Crítica: Benção (dir. Maysa Reis); AutistaArtista (dir. Maria Clara Lacerdas Dantas) e Projeto de Doutorado.1 (dir. Roseane Monteiro)

Texto: Cícero Rogério do Nascimento. Revisão: Tati Magalhães

O cinema nos torna gente

Em 1988, Pedro Almodóvar celebrava as mulheres desesperadas à procura do amante, do marido, ou aterrorizadas pela polícia por conta de seu namorado, um terrorista xiita, todas elas à beira de um ataque de nervos.

Passados 35 anos, a relação do gênero feminino com o cinema mudou e muito, ao menos sobre os olhares das realizadoras alagoanas Maysa Reis, Maria Clara Lacerdas Dantas e Roseane Monteiro, cujos respectivos filmes Benção, AutistaArtista e Projeto de Doutorado.1 fizeram parte da 14ª Mostra Sururu de Cinema Alagoano.

Uma historiadora do Trapiche da Barra chega à Santa Catarina para estudar o doutorado, uma garota com Transtorno do Espectro Autista enfrenta a depressão e uma neta e filha dedicada cuida com muito esmero das avós.

As três mulheres têm em comum o cinema como meio para representar suas respectivas histórias de vidas, que são cruzadas por suas experiências profissionais e suas diferentes linhas de trabalhos com um cinema em construção, tudo ao mesmo tempo, tudo em separado, tudo com luta e resistência.
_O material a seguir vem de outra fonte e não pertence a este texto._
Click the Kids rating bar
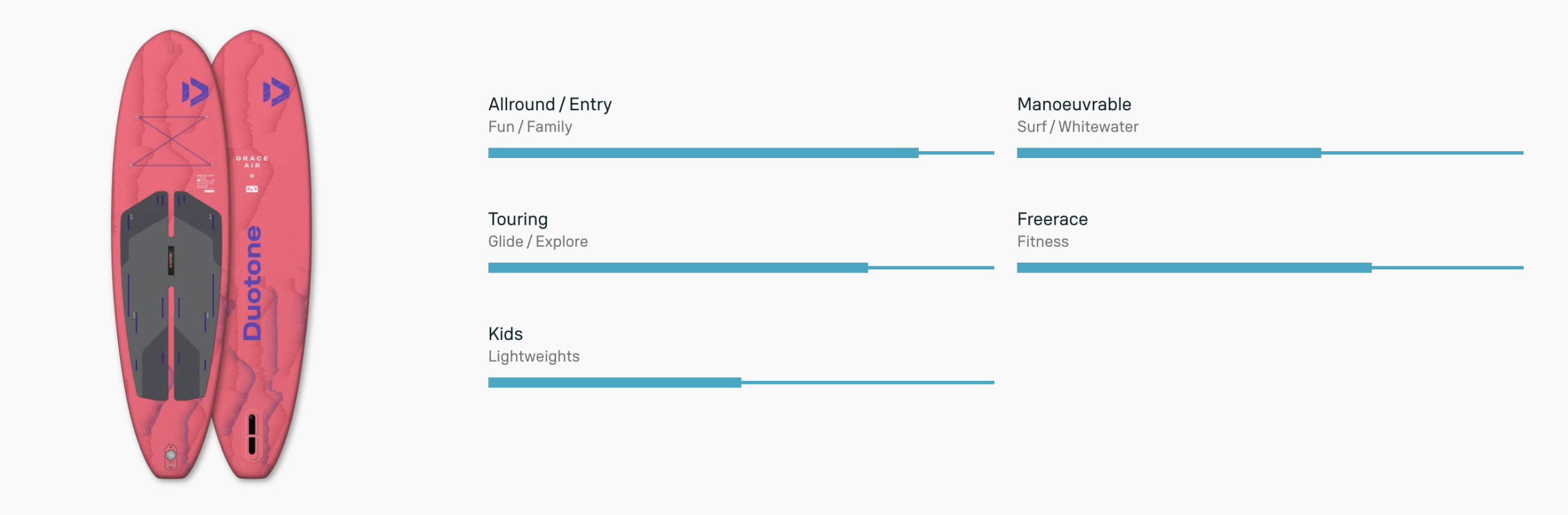 point(741,383)
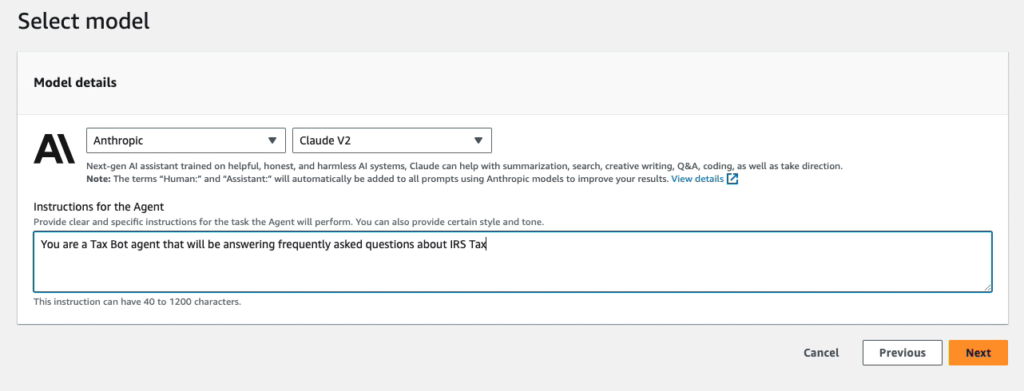
Task: Click the end of the text after 'IRS Tax'
Action: coord(489,245)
À primeira vista, para quem assiste, pode parecer corajoso desnudar-se diante da tela, ao expor suas respectivas vidas, as relações de intimidade com os parentes e a destreza de enfrentar o mundo tal qual ele se apresenta para cada uma das realizadoras dos três curtas metragens.

Outros espectadores podem até enxergar uma dose minúscula de narcisismo, o que não vem ao caso, já que o que importa mesmo é a coragem de procurar por si mesma e se (re) encontrar, talvez, na lente da câmera que as observam de longe e de perto, seja numa viagem de avião para Florianópolis, numa viagem de van para o interior de Alagoas ou numa viagem subjetiva por dentro de si, tentando se entender e se relacionar com as pessoas numa crise existencial para qual a arte, em particular o próprio cinema, vira uma espécie de cura.
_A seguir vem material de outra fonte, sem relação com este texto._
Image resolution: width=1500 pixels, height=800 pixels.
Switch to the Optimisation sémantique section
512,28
Naqueles momentos específicos, gravados em poucos minutos, em diferentes espaços, trazendo à tona diferentes mundos, existências e sentimentos, todas as três cineastas alagoanas tornam-se mulheres que se viram diante da câmera em momentos especiais de suas vidas.

A representação de si mesmas na telona traz em cada uma delas o propósito que as move para o trabalho, para o amor e para a cura. As imagens, embora representativas de pessoas e diferentes mundos, carregam em si as relações que nos tornam humanos, demasiados humanos, como diria Nietzsche.

A câmera foi o espelho, a memória e a história para as três diretoras. À procura de si, autoenxergar-se, ver-se a si mesma, de dentro para fora e de fora para dentro, só foi possível porque o cinema existe. O cinema nos torna gente.